The Unknown: The Hope for Oil
November 8, 2011
Caleb Pirtle III
Hershel Doyle glanced up from the pit, thick with the smoke of brisket and sausage. He watched the crowd elbowing its way into the City Meat Market as it did every day about noon. Same old crowd. The faces were always changing. So were the names. Yet, it was the same old crowd, an odd mixture of roughnecks and roustabouts, oil operators and drillers, company men and landmen, speculators and an occasional scam artist with a nervous twitch in his eye, their thirst unquenched by the never-ending search for oil. Giddings had become a boomtown during the 1970s, and his tables were covered by land maps and contracts and promissory notes. So many in the oil business met at the City Meat Market that operator Max Williams called it the Giddings Petroleum Club.
The town had been one of the poorest in Texas until Williams, his partner Irv Deal, and geologist Ray Holifield cracked the code of the unpredictable Austin Chalk and discovered the second largest oilfield during the past fifty years. Anyone who had ever worked on an oil well, wanted to work in the oil field, or who could spell oil made a mad rush to Giddings. And, sooner or later, they all wound up at the City Meat Market, which was little more than a hole in the wall flavored with barbecue smoke.

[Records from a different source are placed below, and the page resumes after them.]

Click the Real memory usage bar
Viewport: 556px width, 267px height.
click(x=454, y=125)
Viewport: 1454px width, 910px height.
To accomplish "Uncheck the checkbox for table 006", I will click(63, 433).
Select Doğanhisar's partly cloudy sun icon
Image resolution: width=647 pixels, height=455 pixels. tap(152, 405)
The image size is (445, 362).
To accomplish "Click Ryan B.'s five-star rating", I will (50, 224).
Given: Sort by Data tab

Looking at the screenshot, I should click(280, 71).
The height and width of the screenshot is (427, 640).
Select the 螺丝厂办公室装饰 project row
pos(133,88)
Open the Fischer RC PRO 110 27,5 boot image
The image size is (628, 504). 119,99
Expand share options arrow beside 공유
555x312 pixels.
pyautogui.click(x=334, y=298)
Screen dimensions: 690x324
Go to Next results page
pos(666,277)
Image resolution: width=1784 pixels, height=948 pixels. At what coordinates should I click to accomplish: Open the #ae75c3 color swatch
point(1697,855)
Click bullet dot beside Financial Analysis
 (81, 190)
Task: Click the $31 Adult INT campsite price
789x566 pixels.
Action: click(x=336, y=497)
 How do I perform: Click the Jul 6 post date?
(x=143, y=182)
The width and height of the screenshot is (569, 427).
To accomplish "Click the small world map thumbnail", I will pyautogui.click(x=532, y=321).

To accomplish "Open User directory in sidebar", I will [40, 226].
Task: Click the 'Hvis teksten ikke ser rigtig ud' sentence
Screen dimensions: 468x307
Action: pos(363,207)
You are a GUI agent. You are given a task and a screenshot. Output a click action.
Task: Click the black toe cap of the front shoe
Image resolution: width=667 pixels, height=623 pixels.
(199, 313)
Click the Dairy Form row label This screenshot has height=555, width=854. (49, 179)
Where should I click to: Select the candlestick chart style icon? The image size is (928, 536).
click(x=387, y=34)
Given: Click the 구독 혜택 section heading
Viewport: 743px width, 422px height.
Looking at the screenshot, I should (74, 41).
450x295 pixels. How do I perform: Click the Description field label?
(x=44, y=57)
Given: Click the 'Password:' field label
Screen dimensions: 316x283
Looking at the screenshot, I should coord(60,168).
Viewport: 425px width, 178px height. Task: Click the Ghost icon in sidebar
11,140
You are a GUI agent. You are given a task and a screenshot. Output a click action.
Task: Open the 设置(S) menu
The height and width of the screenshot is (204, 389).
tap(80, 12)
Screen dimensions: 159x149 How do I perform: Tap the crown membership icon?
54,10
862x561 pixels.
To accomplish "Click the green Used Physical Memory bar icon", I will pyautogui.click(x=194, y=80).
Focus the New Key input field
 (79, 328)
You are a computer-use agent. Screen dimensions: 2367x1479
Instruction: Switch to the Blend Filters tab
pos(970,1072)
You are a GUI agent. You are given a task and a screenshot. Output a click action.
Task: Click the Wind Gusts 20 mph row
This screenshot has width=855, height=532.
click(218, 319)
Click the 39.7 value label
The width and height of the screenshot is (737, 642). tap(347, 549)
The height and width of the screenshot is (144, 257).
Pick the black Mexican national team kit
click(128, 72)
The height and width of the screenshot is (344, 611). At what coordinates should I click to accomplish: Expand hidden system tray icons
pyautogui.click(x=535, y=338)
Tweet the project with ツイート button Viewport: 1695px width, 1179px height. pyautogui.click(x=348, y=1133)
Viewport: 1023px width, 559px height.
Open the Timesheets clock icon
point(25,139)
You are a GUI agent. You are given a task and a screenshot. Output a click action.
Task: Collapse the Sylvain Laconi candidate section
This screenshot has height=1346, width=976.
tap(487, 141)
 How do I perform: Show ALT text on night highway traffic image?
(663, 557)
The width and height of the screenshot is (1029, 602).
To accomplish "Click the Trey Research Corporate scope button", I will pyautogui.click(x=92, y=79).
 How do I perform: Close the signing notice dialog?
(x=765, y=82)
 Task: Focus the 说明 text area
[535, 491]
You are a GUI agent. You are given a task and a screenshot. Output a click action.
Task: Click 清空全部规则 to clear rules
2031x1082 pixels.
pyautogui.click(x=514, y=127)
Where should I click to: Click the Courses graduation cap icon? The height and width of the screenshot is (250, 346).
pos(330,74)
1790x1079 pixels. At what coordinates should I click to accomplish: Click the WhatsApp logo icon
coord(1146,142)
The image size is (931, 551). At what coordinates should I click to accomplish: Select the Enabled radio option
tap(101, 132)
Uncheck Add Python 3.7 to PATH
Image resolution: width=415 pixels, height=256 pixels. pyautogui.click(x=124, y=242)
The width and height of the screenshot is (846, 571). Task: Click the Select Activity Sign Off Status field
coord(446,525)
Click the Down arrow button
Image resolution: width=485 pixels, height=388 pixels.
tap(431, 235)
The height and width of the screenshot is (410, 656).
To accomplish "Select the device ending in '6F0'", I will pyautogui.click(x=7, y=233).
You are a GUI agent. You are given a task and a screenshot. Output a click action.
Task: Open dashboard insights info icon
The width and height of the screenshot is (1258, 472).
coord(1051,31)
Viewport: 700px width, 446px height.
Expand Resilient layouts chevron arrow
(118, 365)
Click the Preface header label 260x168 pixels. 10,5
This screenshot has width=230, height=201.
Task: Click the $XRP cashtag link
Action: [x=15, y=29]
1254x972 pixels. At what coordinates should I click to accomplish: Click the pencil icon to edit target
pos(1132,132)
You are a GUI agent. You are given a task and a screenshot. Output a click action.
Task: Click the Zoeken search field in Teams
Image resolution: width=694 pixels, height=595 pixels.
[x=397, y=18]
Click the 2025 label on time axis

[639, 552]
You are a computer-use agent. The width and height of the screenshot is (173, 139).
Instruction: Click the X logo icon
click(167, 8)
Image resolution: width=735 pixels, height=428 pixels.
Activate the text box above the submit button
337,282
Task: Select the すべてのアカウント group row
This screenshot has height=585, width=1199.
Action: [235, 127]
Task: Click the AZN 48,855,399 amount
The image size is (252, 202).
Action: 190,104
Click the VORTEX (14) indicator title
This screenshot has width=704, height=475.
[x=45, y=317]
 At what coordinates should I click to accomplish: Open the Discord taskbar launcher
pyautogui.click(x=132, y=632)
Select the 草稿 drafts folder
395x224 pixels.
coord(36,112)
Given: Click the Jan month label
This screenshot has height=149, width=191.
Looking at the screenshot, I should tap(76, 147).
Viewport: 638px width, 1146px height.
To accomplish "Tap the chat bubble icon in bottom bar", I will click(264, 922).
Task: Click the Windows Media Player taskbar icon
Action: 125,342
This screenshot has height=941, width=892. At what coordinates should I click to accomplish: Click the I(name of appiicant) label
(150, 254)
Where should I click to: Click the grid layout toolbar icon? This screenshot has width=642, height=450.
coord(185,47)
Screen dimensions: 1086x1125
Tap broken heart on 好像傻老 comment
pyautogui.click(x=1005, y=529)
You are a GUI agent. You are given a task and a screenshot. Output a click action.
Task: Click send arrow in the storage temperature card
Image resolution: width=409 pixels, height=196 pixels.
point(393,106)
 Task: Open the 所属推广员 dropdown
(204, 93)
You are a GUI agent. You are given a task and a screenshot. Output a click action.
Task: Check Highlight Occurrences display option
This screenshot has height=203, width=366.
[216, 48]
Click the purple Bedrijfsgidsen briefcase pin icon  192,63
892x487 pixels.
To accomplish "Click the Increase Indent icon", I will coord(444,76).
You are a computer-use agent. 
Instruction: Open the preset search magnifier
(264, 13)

Hershel and his wife Lillian stood behind the counter piling ribs, brisket, pork, chicken, and sausages on brown butcher paper. No plates. Just plain old brown butcher paper. No menu. A man had no idea what a meal would cost him. He simply took as much meat as the cook stacked up, had it weighed, and paid so much an ounce or a pound. The saying was: If you could afford what you ordered yesterday, you can probably order it again today.
Some families came in day after day without a dime or the hope for a nickel to their name. It didn’t matter. Hershel and Lillian Doyle kept them fed. It was no sin to be poor, Lillian said. Everyone had been. At least everyone in Giddings had been. It was a sin to let somebody go hungry.
Everyday, Hershel Doyle heard the same phrase repeated over and over. Somebody had brought in another well. Somebody had struck it rich again. He was not a gambler or a risk taker, but he and Lillian leased out a hundred and seventy-five acres, picked up a pocket full of loose change, and watched an oil company drill test their land.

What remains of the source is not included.